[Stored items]
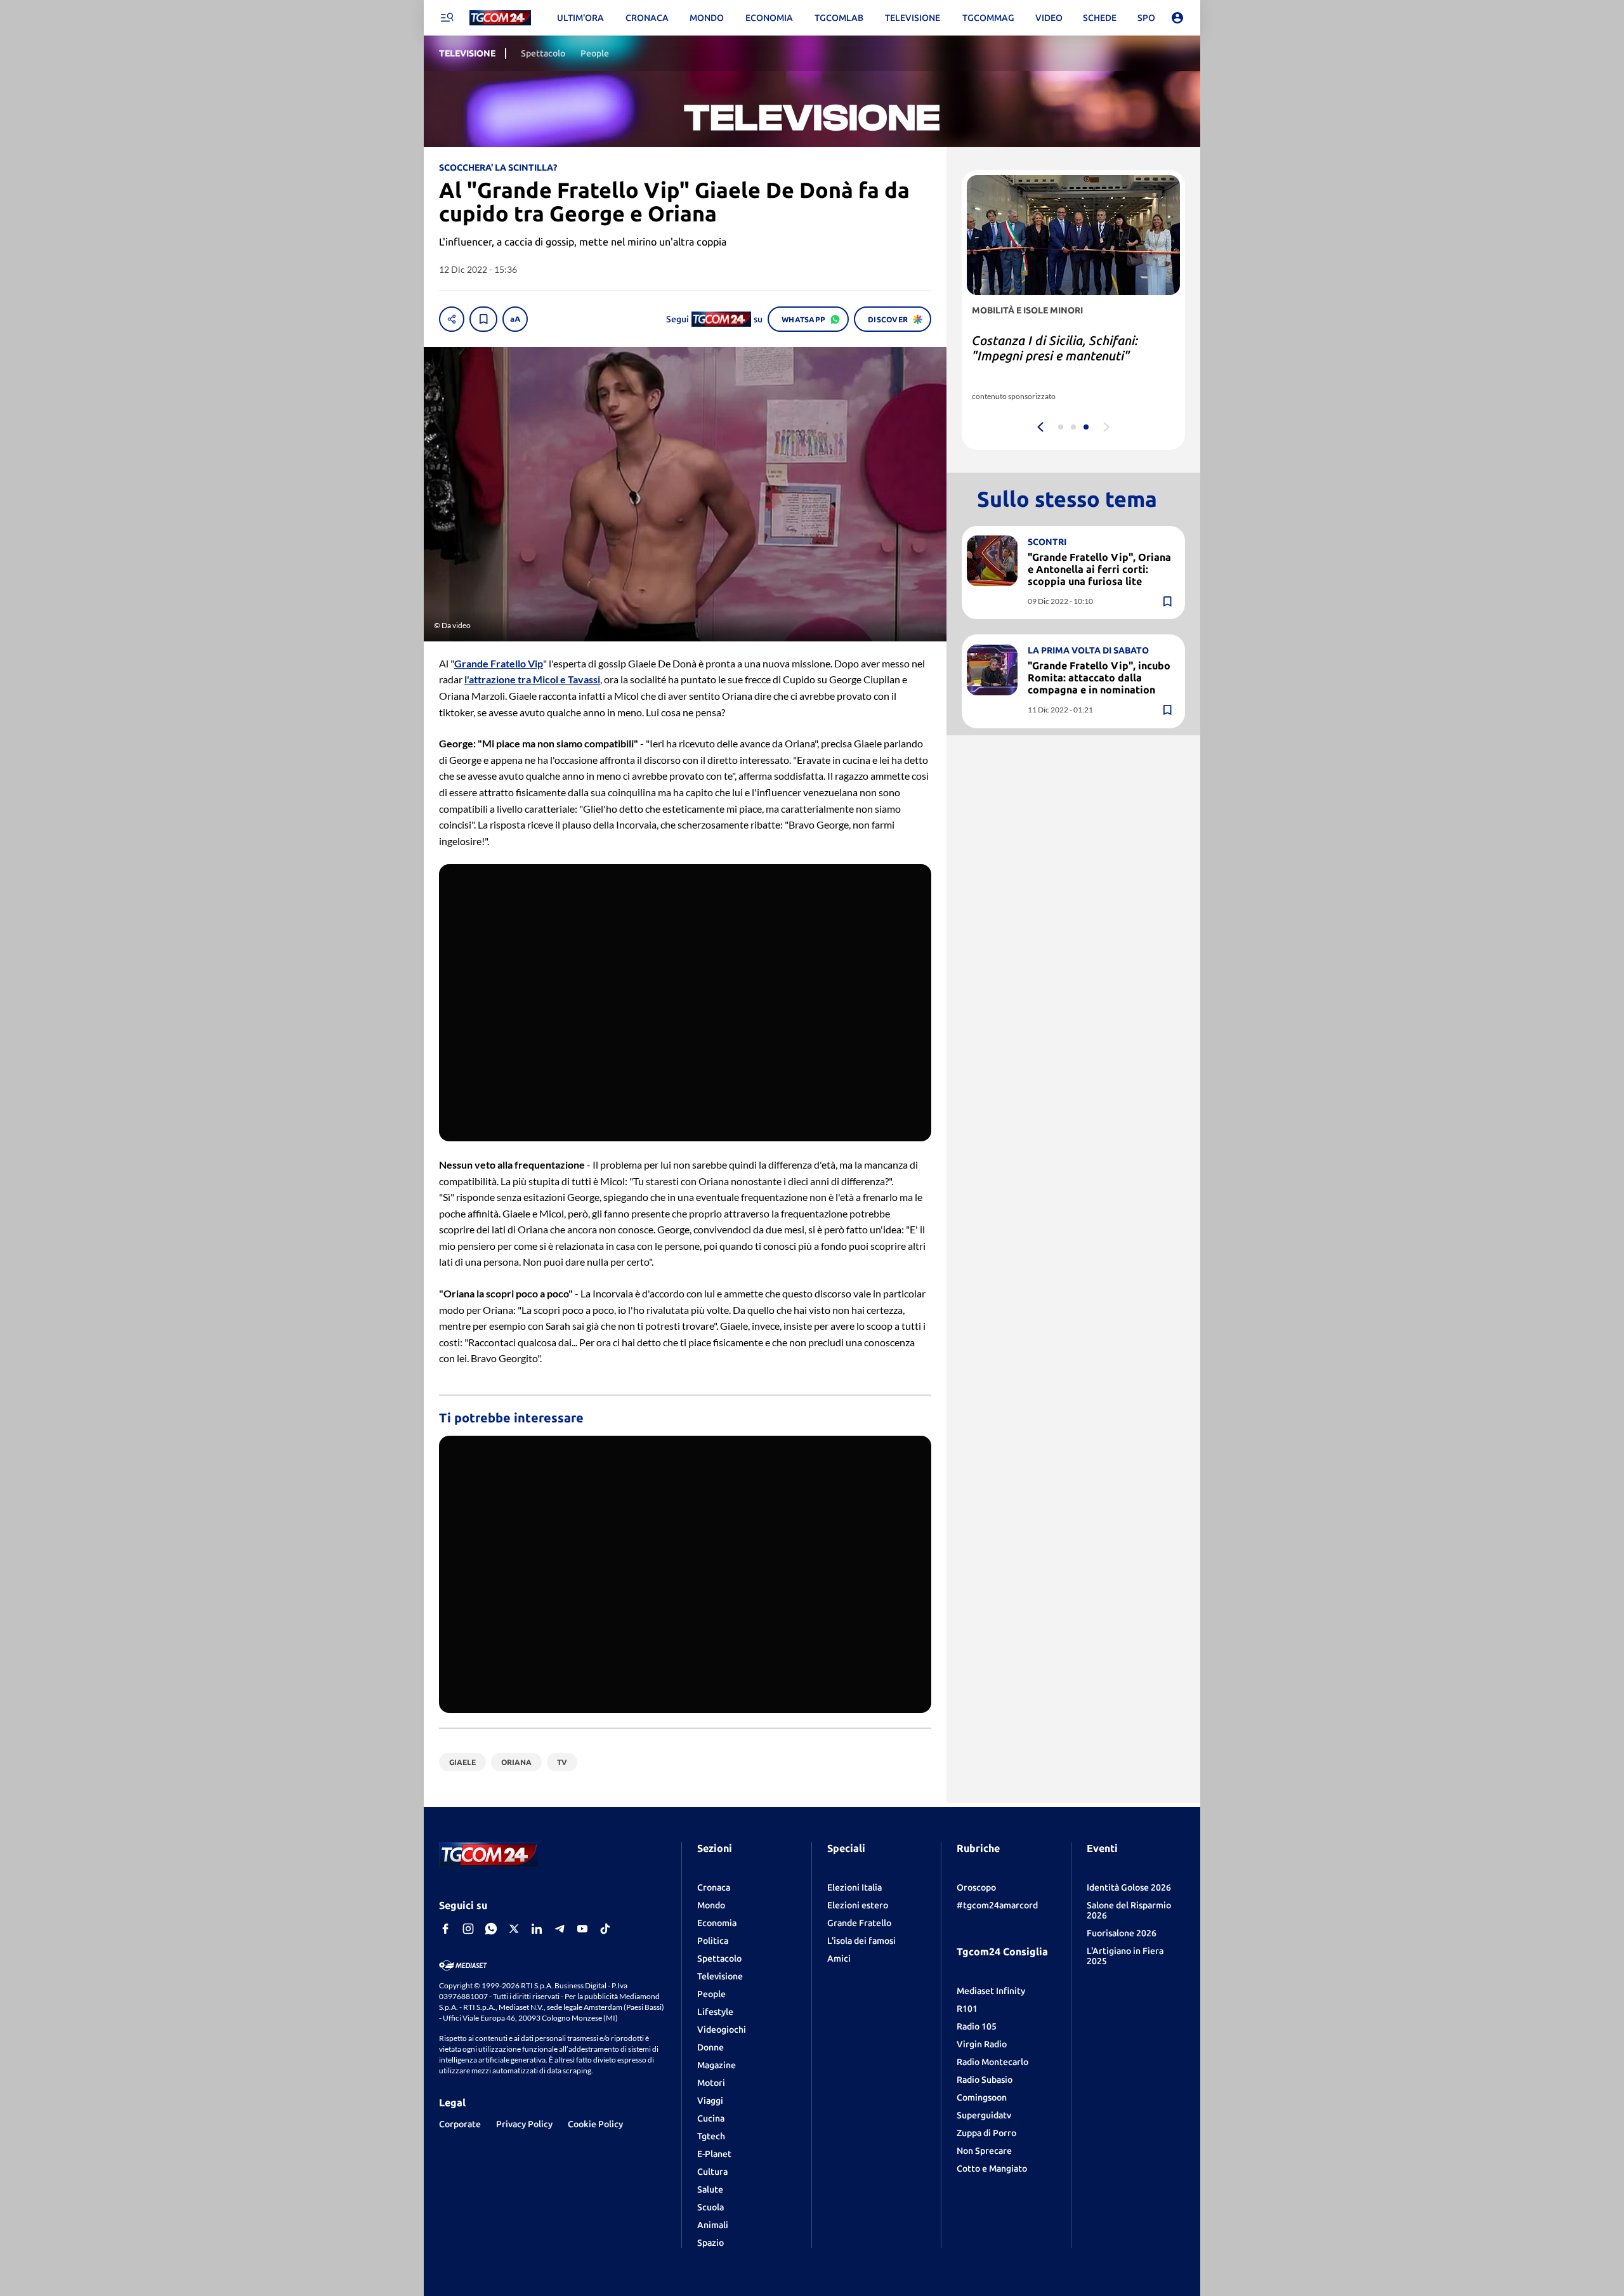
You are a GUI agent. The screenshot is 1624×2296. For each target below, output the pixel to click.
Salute (710, 2189)
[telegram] (559, 1928)
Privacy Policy (524, 2124)
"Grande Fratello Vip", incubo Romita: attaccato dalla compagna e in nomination (1099, 677)
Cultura (712, 2172)
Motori (711, 2083)
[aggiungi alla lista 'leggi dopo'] (483, 319)
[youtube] (582, 1928)
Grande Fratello (859, 1923)
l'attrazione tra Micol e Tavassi (532, 679)
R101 (967, 2009)
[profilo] (1177, 17)
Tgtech (711, 2136)
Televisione (720, 1976)
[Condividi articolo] (451, 319)
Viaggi (710, 2101)
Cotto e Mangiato (992, 2168)
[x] (514, 1928)
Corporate (460, 2124)
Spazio (710, 2243)
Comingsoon (982, 2097)
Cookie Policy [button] (595, 2124)
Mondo (711, 1905)
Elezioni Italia (854, 1887)
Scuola (710, 2207)
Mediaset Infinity (991, 1991)
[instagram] (468, 1928)
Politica (712, 1941)
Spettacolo (719, 1958)
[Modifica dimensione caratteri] (515, 319)
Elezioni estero (857, 1905)
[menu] (446, 17)
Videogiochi (721, 2029)
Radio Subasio (984, 2080)
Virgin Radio (982, 2044)
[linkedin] (536, 1928)
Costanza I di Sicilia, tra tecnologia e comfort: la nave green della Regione (1070, 355)
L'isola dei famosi (861, 1941)
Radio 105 (977, 2026)
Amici (839, 1958)
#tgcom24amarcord (997, 1905)
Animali (712, 2225)
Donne (710, 2047)
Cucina (710, 2118)
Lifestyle (715, 2012)
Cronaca (713, 1887)
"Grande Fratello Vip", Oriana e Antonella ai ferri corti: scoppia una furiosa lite (1099, 568)
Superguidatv (984, 2115)
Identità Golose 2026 (1129, 1887)
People (711, 1994)
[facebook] (445, 1928)
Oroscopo (976, 1887)
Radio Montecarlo (992, 2062)
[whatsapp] (491, 1928)
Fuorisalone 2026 (1121, 1933)
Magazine (716, 2065)
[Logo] (500, 18)
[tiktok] (605, 1928)
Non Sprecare (984, 2151)
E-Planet (714, 2154)
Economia (717, 1923)
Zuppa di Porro (986, 2133)
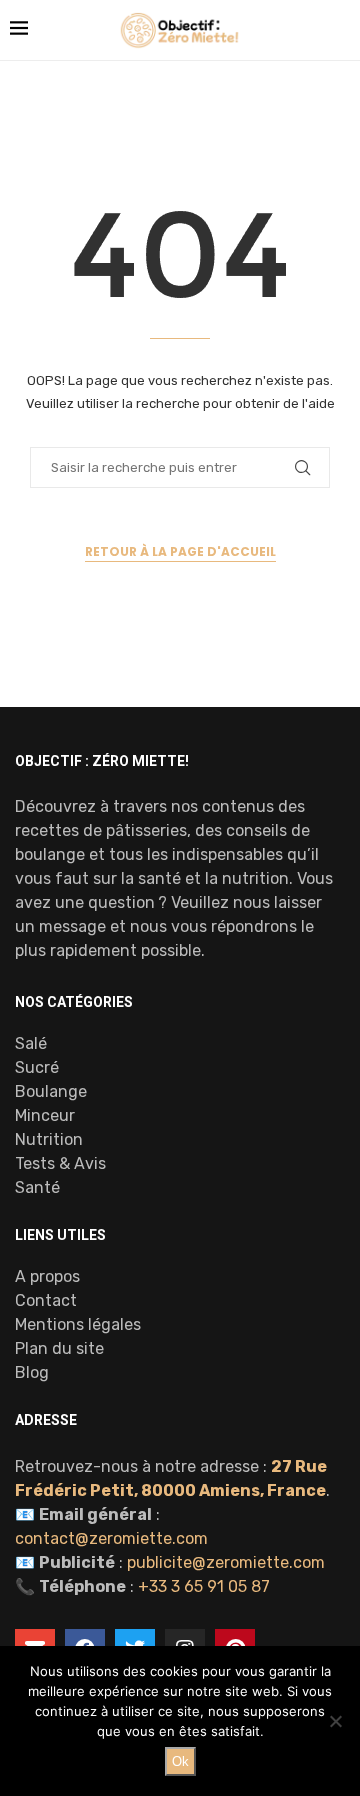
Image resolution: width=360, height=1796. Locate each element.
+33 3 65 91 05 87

REQUIRED ACTION
Reproduce only the lines running from the beginning of the entries above to the line holding "[x] (514, 1928)", inclusive. Pictures stay out of the copy.

COMPLETED EXERCISE
You are a GUI agent. The screenshot is 1624×2296. For each target below, output the pixel to click.
Salute (710, 2189)
[telegram] (559, 1928)
Privacy Policy (524, 2124)
"Grande Fratello Vip", incubo Romita: attaccato dalla compagna e in nomination (1099, 677)
Cultura (712, 2172)
Motori (711, 2083)
[aggiungi alla lista 'leggi dopo'] (483, 319)
[youtube] (582, 1928)
Grande Fratello (859, 1923)
l'attrazione tra Micol e Tavassi (532, 679)
R101 (967, 2009)
[profilo] (1177, 17)
Tgtech (711, 2136)
Televisione (720, 1976)
[Condividi articolo] (451, 319)
Viaggi (710, 2101)
Cotto e Mangiato (992, 2168)
[x] (514, 1928)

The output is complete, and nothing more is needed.